Given text:
▼▼▼
Boston Scientific ($BSX) has bought a whopping 15 companies over the past 5 years--most recently Vessix Vascular for $425 million. As the device giant leans on M&A to crawl its way out of a continuing revenue slump, what can we expect to see over the next few quarters?
The Motley Fool takes a look at where Boston Sci stands and where it hopes to get with all these acquisitions and new devices. The devicemaker pulls about 50% of its revenue from its interventional cardiology and cardiac rhythm management units, two business that have posted declining sales in every quarter this year, the site points out. Some of that can be blamed on across-the-board trends--most device outfits have struggled to keep CRM pacing this year--but Boston Sci has also been losing market share to competitors quicker to release next-gen technologies.
But the company's cardiac businesses are not without hope, The Motley Fool reports. The recent FDA approval of the S-ICD, a subcutaneous defibrillator, gives Boston Sci a potential blockbuster product once it's commercialized, and the devicemaker last week unveiled study results touting improved survival rates for patients who use its CRM devices.
▲▲▲
List of tasks:
#1 In the Boston Scientific article, what price did the company pay for Vessix Vascular?
#2 Please write the next part of the Boston Scientific article, starting after its final sentence.
The listing has no role in any of this work.

Available data:
▼▼▼
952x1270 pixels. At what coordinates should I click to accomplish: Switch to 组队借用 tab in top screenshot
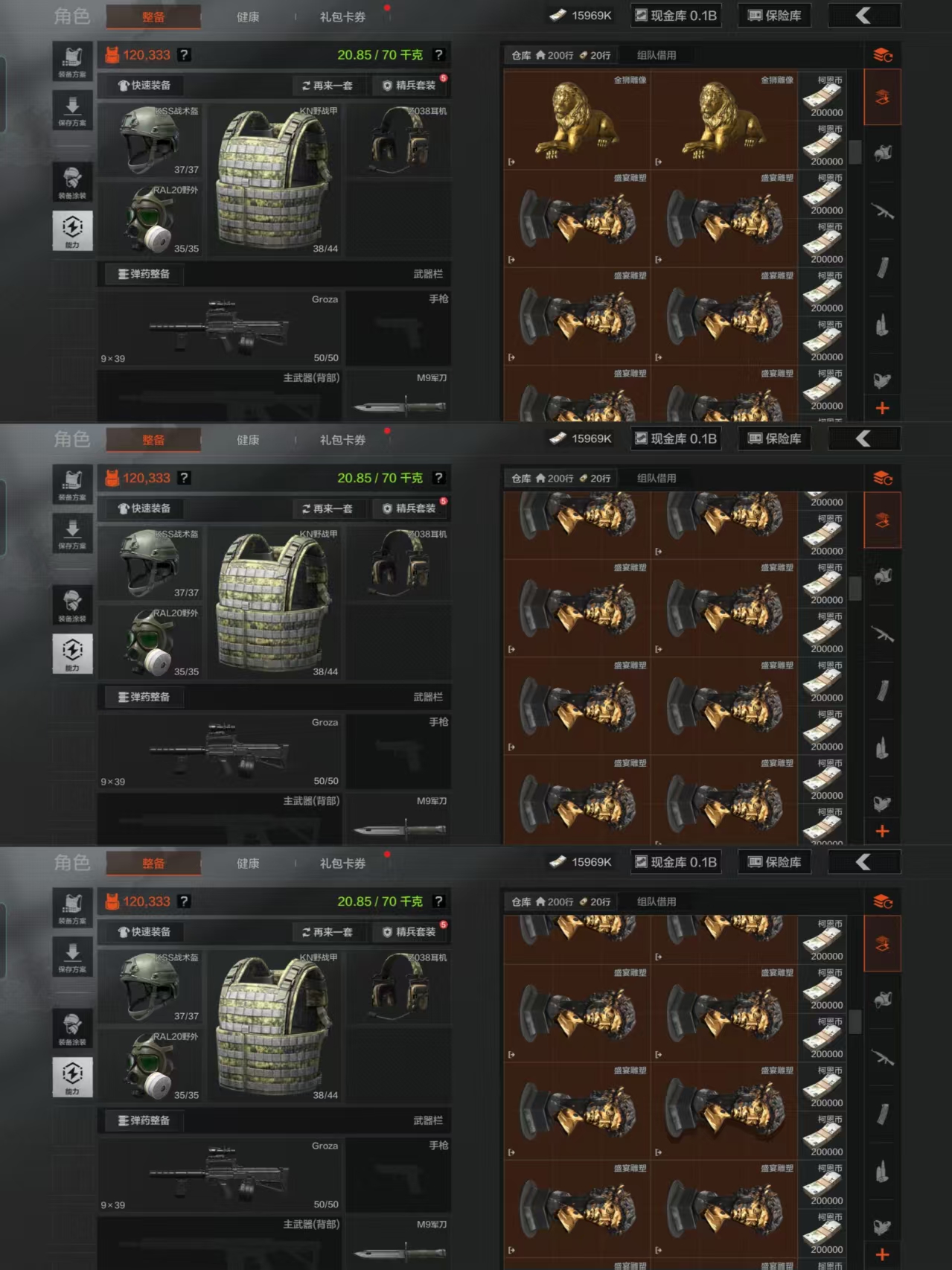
▲▲▲
Answers for the tasks:
#1 $425 million.

#2
Newly minted CEO Mike Mahoney has been bullish in his vision of Boston Sci's future, predicting the company will report revenue growth by next year, something it hasn't done in any of 2012's quarters. While analysts have thus far balked at his optimism, he certainly hasn't wasted any time, pulling the trigger on Vessix in his first week.
While not all of those 15 acquisitions have been banner deals--$28 billion for Guidant comes to mind--the deal for Vessix gives Boston Sci a CE marked device in a space predicted to be worth billions over the next decade. As the Fool notes, the "turn-around story" Mahoney promises will hinge on Boston Sci getting the most out of its acquisitions and continuing to introduce innovative products that jibe with customer demand. Whether the company executes, of course, remains to be seen.